ActuaFlow is a Python package for non-life insurance pricing. The long-term goal is to cover the complete pricing workflow: loading and cleaning data, fitting frequency and severity GLMs, applying credibility weighting, building a tariff, optimising rates, producing governance documentation, and shipping a production-ready scoring bundle — all from one coherent API.

Most actuarial Python work today happens across scattered notebooks, bespoke scripts, and Excel spreadsheets stitched together with manual steps. ActuaFlow aims to replace that fragmentation with a package that is opinionated about the correct sequence of steps, enforces good practices automatically, and fits into an insurer or MGA's existing data pipeline rather than requiring one built around it.

The package is in early development. Only a subset of the intended functionality exists. This wiki is explicit throughout about what is implemented versus what is planned.


Why we built it

The immediate motivation was practical frustration. Building a pricing model in Python requires too much from-scratch work that every pricing team duplicates independently: implementing IRLS, writing credibility weighting per project, building lift curves and A/E plots that every actuary needs but which is not contained in one library, manually converting model coefficients into tariff relativities, and deploying by emailing a notebook to IT and waiting.

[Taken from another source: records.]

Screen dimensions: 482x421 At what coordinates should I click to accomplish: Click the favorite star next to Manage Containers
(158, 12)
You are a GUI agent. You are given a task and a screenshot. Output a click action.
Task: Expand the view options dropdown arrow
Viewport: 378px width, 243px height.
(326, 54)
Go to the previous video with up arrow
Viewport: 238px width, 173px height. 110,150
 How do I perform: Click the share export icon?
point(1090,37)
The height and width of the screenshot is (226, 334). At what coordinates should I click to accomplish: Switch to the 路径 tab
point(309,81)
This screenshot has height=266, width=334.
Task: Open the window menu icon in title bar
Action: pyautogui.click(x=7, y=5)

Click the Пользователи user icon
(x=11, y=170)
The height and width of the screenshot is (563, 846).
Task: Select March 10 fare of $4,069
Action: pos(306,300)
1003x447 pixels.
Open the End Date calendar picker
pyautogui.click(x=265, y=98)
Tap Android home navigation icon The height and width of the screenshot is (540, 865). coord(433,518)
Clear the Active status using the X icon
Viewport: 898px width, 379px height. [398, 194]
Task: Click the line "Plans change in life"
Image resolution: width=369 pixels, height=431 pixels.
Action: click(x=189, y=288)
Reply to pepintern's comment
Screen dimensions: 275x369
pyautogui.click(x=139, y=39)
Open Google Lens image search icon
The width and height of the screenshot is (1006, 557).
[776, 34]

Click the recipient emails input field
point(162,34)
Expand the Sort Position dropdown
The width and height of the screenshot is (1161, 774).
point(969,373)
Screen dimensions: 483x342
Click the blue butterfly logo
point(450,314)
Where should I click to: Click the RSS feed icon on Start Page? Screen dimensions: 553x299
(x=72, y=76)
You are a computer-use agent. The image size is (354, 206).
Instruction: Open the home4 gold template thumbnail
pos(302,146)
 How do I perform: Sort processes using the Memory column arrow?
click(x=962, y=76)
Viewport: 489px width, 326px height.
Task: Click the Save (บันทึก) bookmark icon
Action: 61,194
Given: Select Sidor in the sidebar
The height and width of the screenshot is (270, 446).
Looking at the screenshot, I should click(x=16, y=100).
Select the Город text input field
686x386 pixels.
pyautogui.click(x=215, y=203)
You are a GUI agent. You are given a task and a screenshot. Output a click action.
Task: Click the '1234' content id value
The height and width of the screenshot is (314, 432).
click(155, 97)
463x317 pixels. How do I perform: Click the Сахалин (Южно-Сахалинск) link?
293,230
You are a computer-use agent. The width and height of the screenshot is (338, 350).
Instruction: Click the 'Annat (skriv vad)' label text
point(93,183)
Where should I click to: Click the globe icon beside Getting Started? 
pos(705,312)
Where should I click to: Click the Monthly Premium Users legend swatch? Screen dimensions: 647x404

The longer-term motivation is structural. Regulators are increasingly expecting documented, auditable, reproducible pricing model development. Insurers and MGAs that treat pricing as a software engineering problem — with version control, automated testing, immutable audit trails, and proper CI/CD — will have a material advantage. ActuaFlow is the infrastructure that makes that achievable without each team building their own.


Current state

March 2026 — Phase 0 is complete. Phase 1 is roughly 40% done.

Phase What it covers Status
Phase 0 CI/CD, config, model save/load/compare ✅ Complete
Phase 1 Core GLMs, credibility, ZI models, diagnostics 🔄 In progress — 5 of 13 items done
Phase 2 Tariff builder, rate optimiser, GAM, compliance ⏳ Not started
Phase 3 REST API, plugins, ONNX, Docker, AutoML ⏳ Not started
Phase 4 Monitoring, audit log, governance, fairness ⏳ Not started
Phase 5 Rust engine, IBNR, spatial GLM, .aflow bundles ⏳ Not started
Phase 6 7 actuarial visualisation charts ⏳ Not started

Queued — not yet scheduled

  • PricingSession — an 8-step guided workflow object that calls everything in the correct sequence, auto-runs diagnostics at each step, and tells the actuary what to do next
  • AutoDocumentationGenerator — produces Word, PDF, HTML, or Markdown model documentation automatically from a fitted session; audience parameter selects management summary, regulator filing pack, or peer review pack
  • WhatIfSimulator — interactive ipywidgets dashboard with sliders for each rating factor, showing real-time premium impact, volume change, and projected loss ratio

Roadmap at a glance

Phase 0  ████████████████████  DONE          3 items
Phase 1  ████████░░░░░░░░░░░░  IN PROGRESS   5/13 items done
Phase 2  ░░░░░░░░░░░░░░░░░░░░  NEXT          10 items
Phase 3  ░░░░░░░░░░░░░░░░░░░░              11 items
Phase 4  ░░░░░░░░░░░░░░░░░░░░              12 items
Phase 5  ░░░░░░░░░░░░░░░░░░░░              13 items
Phase 6  ░░░░░░░░░░░░░░░░░░░░               7 items
         + 3 queued items

Design philosophy

Actuaries first. The API uses actuarial terminology throughout — frequency, severity, relativity, credibility, earned exposure, loss ratio, IBNR. The diagnostic plots are the ones that go into a model review pack, not a scikit-learn tutorial. Methods default to approaches that are defensible to regulators.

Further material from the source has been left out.